→ Requirement:
List every line of the material below that contains the string "width". Copy each line in full.

→ Records supplied:
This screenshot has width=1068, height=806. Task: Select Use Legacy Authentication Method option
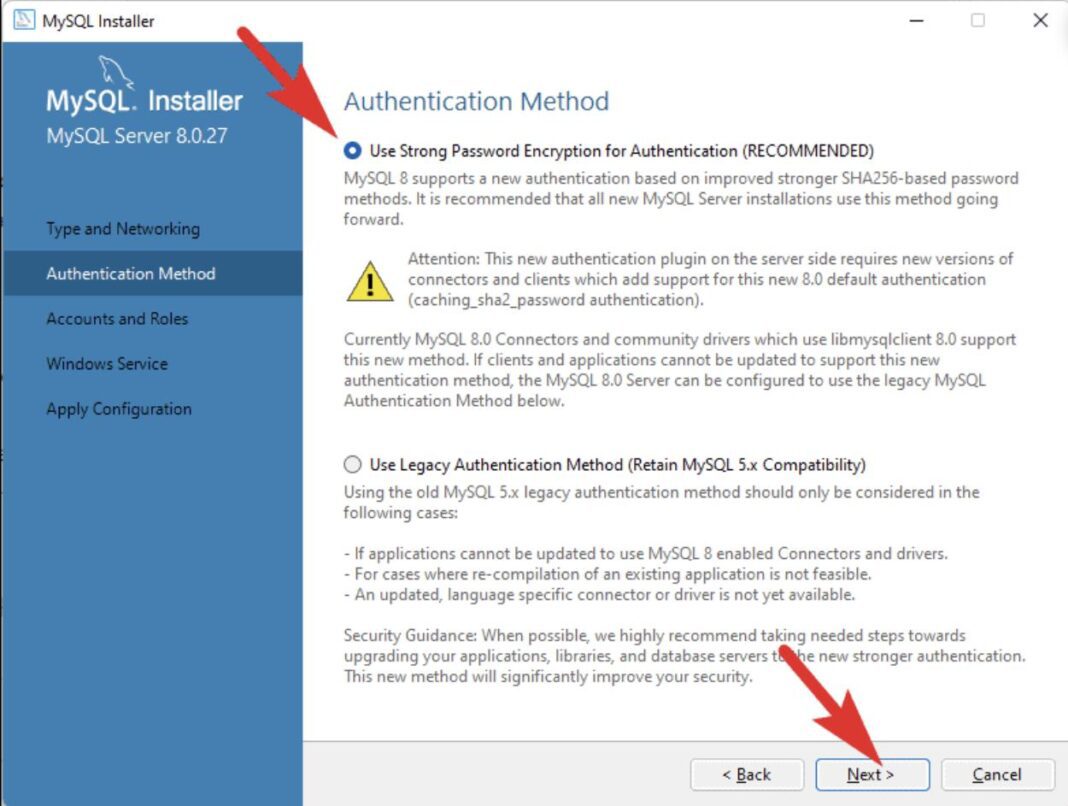(352, 465)
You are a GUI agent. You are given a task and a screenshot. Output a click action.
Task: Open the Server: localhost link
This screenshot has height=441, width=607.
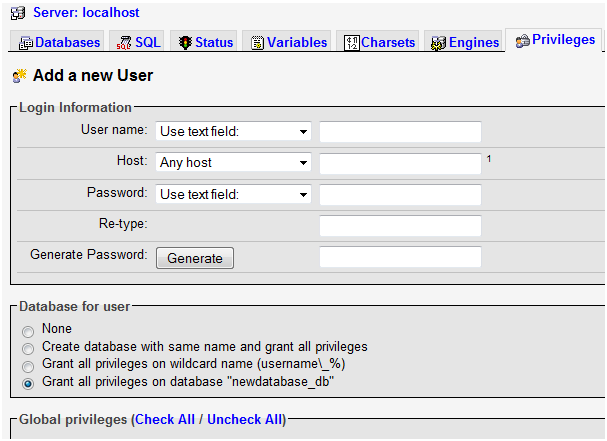tap(86, 13)
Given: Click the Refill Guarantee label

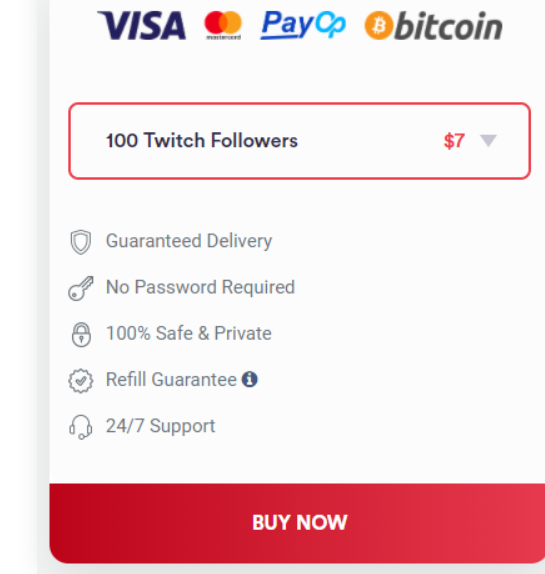Looking at the screenshot, I should point(171,379).
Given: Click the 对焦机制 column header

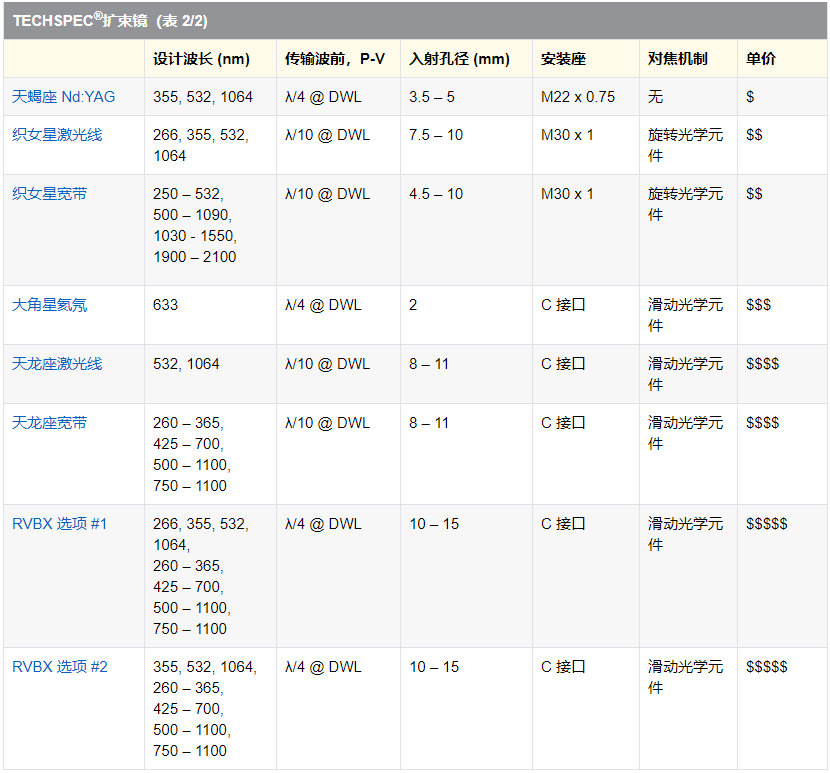Looking at the screenshot, I should 677,59.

→ Reply:
This screenshot has width=1068, height=806. Task: Select Use Legacy Authentication Method option
This screenshot has height=441, width=607.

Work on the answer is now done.